(110c) A Systems Biomedicine Approach to Improve Our Understanding of Pseudomonas Aeruginosa Infections

Pathogen infections are often multi-scale processes, involving pathogen growth, motility, and interaction with various host factors. One such system is the infections of internal epithelial mucus layers of the human body by the antibiotic resistant pathogen Pseudomonas aeruginosa. P. aeruginosa is a leading cause of infections in immunocompromised individuals in healthcare settings. The treatment of these infections is further complicated by the presence of a variety of metabolic and virulence mechanisms among clinical strains. My research involves exploring the metabolic and phenotypic characteristics of P. aeruginosa in the infected mucus layers in various parts of the human body. Specifically, I focus on the microbial interactions with mucin, which is a key protein component in the mucus layer and is known to modulate the pathogen's metabolic traits as well as the proliferation and development of biofilms. Understanding the mechanistic mucin-driven modulations of microbial phenotypes is of paramount importance in multiple diseases including cystic fibrosis, a disease characterized by defective clearance of mucus. However, the mechanisms of the specific modulating effects of mucins are poorly understood.
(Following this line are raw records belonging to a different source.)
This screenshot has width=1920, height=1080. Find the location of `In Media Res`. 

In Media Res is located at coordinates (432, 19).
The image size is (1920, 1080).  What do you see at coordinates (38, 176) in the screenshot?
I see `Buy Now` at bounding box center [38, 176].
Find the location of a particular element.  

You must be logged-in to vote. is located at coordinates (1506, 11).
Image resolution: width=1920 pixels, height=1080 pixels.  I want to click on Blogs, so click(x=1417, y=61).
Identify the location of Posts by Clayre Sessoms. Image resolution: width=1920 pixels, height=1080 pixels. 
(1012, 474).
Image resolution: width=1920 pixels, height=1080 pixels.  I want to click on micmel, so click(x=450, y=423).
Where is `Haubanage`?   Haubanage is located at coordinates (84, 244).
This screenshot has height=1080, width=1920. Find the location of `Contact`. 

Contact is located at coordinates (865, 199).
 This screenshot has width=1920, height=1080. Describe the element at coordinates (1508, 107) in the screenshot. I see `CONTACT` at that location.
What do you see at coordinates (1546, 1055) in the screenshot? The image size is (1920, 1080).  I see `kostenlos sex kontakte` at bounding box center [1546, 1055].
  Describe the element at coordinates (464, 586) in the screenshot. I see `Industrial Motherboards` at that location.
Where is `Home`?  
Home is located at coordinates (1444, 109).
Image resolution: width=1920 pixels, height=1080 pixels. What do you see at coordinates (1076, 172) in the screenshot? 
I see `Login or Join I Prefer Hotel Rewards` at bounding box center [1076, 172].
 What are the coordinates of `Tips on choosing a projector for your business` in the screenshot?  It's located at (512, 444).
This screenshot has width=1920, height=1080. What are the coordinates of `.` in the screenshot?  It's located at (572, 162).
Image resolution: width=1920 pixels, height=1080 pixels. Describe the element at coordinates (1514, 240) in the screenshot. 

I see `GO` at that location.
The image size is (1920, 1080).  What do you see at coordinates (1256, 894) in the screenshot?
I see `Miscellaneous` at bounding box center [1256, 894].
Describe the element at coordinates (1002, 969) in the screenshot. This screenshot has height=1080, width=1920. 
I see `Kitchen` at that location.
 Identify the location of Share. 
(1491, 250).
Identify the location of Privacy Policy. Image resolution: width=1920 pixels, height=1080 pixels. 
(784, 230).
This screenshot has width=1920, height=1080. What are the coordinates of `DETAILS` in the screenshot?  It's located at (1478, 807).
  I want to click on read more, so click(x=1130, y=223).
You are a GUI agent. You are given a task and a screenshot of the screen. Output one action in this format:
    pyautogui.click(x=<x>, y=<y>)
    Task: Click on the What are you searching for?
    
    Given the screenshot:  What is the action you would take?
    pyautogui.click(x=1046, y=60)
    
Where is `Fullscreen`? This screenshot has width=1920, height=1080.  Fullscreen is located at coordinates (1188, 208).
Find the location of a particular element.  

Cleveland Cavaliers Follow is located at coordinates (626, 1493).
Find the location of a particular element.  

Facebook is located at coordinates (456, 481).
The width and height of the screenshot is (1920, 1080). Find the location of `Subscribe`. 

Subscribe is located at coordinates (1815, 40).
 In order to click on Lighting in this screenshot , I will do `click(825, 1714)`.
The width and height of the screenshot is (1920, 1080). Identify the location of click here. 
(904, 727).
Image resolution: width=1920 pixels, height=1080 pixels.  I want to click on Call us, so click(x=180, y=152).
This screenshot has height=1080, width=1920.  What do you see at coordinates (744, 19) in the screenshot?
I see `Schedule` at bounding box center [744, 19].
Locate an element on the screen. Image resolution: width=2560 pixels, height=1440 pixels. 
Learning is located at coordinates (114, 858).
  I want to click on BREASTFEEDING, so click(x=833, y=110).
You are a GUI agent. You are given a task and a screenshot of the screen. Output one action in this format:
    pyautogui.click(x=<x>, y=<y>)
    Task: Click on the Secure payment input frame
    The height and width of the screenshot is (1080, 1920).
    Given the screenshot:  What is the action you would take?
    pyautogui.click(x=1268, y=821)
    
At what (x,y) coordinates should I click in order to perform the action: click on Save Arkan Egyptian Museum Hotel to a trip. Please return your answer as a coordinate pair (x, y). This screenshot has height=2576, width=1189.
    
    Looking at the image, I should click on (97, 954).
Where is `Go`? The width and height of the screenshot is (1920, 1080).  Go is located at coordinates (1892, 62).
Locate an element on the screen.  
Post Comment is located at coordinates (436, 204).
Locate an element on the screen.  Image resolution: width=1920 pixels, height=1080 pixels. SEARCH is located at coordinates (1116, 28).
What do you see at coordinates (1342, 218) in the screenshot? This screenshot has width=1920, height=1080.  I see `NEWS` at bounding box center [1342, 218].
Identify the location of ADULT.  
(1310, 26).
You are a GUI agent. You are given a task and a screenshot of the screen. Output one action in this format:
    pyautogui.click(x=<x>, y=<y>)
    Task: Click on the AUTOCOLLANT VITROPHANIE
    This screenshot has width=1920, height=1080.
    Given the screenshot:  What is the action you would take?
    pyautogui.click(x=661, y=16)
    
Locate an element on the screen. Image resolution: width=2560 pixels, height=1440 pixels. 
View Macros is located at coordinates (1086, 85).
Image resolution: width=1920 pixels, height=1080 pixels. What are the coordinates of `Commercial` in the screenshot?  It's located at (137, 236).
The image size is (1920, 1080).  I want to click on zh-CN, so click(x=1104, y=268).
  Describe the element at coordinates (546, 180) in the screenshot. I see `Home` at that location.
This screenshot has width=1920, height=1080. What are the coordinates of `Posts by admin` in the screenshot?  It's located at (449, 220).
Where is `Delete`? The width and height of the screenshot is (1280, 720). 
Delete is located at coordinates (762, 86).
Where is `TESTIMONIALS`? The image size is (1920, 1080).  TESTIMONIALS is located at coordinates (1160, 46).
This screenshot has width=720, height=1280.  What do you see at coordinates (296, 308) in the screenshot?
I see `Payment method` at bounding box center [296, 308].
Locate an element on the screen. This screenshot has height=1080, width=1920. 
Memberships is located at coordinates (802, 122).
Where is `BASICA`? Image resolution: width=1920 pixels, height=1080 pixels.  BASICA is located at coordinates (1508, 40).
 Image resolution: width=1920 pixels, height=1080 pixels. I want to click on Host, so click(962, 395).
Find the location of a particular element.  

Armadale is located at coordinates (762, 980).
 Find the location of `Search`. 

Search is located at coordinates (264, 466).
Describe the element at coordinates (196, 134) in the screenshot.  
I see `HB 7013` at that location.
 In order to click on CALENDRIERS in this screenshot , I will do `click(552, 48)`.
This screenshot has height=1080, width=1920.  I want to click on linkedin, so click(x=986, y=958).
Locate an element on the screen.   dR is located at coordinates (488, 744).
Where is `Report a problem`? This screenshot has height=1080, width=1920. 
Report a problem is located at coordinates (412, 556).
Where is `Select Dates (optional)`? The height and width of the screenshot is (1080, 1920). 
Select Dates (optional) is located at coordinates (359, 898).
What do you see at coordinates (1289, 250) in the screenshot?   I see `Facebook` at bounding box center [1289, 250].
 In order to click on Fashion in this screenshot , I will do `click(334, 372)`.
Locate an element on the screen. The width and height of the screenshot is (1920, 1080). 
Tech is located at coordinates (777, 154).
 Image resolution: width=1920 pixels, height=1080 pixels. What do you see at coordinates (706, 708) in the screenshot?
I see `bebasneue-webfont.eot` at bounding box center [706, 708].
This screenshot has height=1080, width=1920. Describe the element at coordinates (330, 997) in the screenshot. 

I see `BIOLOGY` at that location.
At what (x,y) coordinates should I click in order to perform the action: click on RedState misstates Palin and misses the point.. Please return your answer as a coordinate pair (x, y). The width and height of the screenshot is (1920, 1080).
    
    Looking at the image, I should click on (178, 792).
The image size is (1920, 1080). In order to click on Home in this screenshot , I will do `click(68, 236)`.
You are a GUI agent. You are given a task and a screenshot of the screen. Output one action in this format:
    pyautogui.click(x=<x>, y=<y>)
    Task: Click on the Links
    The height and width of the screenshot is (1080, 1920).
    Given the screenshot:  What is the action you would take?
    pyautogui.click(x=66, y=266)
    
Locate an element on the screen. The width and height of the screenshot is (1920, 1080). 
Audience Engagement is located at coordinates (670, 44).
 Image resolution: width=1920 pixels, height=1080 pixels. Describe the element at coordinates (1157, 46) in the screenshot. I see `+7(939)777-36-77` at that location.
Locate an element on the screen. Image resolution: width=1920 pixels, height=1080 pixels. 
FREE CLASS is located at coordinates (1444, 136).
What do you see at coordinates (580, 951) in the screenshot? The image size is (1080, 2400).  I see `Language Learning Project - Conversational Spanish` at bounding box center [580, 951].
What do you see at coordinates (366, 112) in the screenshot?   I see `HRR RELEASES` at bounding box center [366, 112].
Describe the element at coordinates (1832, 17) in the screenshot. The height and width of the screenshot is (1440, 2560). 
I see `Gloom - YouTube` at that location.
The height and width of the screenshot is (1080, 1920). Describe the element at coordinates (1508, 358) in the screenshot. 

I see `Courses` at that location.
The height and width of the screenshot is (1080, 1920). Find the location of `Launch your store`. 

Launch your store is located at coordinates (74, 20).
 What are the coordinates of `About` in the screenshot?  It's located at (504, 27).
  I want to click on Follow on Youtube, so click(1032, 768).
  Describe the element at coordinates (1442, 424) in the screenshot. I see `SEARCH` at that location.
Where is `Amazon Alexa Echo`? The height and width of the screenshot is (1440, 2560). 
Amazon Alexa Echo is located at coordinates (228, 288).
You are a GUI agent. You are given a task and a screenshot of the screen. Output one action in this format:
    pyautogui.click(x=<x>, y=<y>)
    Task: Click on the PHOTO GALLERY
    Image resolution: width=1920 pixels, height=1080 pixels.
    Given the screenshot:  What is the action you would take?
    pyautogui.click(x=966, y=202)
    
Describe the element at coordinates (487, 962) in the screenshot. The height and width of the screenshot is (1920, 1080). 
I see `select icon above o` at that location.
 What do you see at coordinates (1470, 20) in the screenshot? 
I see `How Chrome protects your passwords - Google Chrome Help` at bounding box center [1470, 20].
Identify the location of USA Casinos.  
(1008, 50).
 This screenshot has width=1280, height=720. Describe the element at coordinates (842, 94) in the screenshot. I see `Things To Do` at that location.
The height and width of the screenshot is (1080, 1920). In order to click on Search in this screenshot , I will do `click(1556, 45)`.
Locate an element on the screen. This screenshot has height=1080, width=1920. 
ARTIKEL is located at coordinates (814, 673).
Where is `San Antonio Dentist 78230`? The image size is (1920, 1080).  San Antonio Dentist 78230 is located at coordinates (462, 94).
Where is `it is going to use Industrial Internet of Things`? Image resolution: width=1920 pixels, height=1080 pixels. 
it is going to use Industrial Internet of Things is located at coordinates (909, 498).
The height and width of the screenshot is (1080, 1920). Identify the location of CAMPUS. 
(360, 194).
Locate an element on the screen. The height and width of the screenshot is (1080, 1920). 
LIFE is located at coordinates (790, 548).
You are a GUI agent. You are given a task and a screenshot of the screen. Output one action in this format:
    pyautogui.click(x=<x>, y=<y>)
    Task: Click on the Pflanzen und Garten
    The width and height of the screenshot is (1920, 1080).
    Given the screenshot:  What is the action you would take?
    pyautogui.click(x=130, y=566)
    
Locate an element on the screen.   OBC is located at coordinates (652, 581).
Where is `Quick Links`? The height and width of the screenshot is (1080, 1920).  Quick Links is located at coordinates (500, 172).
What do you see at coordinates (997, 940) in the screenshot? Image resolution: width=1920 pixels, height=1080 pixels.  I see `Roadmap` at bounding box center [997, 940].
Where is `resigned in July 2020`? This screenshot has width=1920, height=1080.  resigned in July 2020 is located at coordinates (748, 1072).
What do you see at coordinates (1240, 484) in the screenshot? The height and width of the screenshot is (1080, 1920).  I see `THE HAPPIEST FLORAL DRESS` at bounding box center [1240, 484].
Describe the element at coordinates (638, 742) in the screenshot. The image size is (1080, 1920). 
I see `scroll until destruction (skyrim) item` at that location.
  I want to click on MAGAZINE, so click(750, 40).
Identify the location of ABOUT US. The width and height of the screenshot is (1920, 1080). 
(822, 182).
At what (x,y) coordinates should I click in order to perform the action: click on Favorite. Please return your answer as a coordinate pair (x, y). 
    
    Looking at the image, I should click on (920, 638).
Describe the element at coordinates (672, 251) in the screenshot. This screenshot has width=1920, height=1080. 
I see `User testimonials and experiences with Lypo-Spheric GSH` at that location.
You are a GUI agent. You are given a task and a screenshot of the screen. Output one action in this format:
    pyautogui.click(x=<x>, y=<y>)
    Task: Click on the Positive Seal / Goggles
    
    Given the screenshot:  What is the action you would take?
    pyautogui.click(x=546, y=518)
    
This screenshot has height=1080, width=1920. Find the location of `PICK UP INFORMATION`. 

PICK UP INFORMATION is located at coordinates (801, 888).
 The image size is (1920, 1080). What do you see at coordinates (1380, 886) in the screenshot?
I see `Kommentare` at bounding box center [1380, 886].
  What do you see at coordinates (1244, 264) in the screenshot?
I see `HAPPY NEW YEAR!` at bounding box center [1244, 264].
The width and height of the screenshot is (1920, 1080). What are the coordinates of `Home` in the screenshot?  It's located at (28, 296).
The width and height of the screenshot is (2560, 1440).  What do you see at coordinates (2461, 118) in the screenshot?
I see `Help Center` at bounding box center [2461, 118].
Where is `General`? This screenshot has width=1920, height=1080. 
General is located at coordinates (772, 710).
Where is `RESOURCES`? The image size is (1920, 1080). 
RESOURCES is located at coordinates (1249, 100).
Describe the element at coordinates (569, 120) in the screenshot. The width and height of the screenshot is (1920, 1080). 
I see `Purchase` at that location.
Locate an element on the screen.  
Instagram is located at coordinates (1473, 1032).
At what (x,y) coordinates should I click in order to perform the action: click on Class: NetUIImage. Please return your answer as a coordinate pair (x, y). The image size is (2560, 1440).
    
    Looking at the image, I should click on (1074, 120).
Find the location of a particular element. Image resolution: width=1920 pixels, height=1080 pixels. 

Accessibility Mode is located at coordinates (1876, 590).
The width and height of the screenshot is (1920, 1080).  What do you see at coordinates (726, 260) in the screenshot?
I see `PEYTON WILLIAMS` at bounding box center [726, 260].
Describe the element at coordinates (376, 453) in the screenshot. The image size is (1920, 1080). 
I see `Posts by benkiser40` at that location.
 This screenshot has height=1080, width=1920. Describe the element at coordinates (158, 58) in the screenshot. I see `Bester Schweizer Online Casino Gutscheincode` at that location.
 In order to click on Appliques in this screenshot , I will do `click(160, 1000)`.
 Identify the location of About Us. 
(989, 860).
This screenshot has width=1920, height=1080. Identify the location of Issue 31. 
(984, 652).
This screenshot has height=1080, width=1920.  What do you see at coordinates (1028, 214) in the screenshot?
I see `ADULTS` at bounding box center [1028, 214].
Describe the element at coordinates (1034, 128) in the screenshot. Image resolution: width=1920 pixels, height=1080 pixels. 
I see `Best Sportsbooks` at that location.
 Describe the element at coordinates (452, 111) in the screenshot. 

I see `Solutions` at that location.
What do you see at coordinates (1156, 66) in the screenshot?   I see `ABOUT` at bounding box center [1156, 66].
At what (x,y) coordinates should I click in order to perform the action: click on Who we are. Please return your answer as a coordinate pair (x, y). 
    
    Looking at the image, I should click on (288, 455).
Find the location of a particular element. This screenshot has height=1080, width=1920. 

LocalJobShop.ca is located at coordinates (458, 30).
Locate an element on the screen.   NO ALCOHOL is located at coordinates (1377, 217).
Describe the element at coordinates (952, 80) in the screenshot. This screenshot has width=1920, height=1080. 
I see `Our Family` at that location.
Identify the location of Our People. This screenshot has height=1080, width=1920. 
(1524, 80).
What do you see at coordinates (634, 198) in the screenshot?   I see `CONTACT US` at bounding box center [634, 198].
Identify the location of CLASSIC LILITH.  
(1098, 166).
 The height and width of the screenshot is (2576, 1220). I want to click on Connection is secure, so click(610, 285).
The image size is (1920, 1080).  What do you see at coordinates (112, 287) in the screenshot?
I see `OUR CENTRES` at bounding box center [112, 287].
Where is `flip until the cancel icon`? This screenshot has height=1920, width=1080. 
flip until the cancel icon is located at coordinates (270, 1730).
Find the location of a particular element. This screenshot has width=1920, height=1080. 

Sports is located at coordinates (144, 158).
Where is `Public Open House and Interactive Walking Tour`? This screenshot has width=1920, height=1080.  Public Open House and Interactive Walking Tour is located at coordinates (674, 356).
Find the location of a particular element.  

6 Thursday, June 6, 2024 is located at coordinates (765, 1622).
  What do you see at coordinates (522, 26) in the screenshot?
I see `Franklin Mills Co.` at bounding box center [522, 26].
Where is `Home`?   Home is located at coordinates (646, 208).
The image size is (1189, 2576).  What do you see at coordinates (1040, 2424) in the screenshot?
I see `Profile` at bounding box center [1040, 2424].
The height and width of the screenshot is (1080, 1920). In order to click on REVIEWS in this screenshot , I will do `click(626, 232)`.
We hypothesize that the metabolic differences in P. aeruginosa present in patients in hospital settings are dependent on a complex combination of host and pathogen-specific factors, which can be delineated using a combination of genomic and transcriptomic analyses coupled with genome-scale metabolic modeling to identify the core and unique metabolic functions in different clinical isolates. In our recent study, we characterized a set of 25 clinical P. aeruginosa isolates that is representative of a large population of isolates collected from University of Virginia health System. We performed a multi-faceted analysis of these isolates by employing whole genome sequencing, phenotypic and genotypic clustering, functional annotation and analyses on core, accessory, and unique trait in the P. aeruginosa pan-genome, and genome-scale metabolic reconstruction and analysis of flux samples.

In order to assess the impact of mucin, five clinical isolates along with the lab strain PA14 were selected for transcriptomic sequencing using static cultures in Synthetic Cystic Fibrosis growth medium (SCFM) ± 0.5% MUC5AC under aerobic conditions. Purified RNA was subjected to rRNA depletion and high-throughput sequencing. Specific metabolic functions and biological processes modulated by the presence of mucin were identified using differential gene expression analysis. Furthermore, the transcriptomic datasets are being analyzed and incorporated into the genome-scale metabolic models of the clinical isolates; this integration allows us to identify the mucin-driven metabolic changes in the clinical isolates and their differences across the isolates. Characterizing this rich set of clinical P. aeruginosa isolates allows for a deeper understanding of genotypic and metabolic diversity of the pathogen in a clinical setting and lays a foundation for further investigation of the metabolic landscape of this pathogen and mucin-induced metabolic modulations during infection.

As an extension of the current research, I plan to investigate the disease progression and how disease dynamics operate at a multi-scale level. I will develop and incorporate a multi-scale model of pathogen growth, motility and virulence in biofilm and planktonic states. In addition to that, I will use the high-throughput omics data from patients at different stages of their chronic health conditions and infection to develop the regulation dynamics and construct new computational tools for modeling the different pathogen and host factors and how they interplay together to manifest a specific disease phenotype. This research will guide us to devise innovative solutions for combating this pathogen by controlling biofilm dispersion, which can then be translated to many other infectious diseases.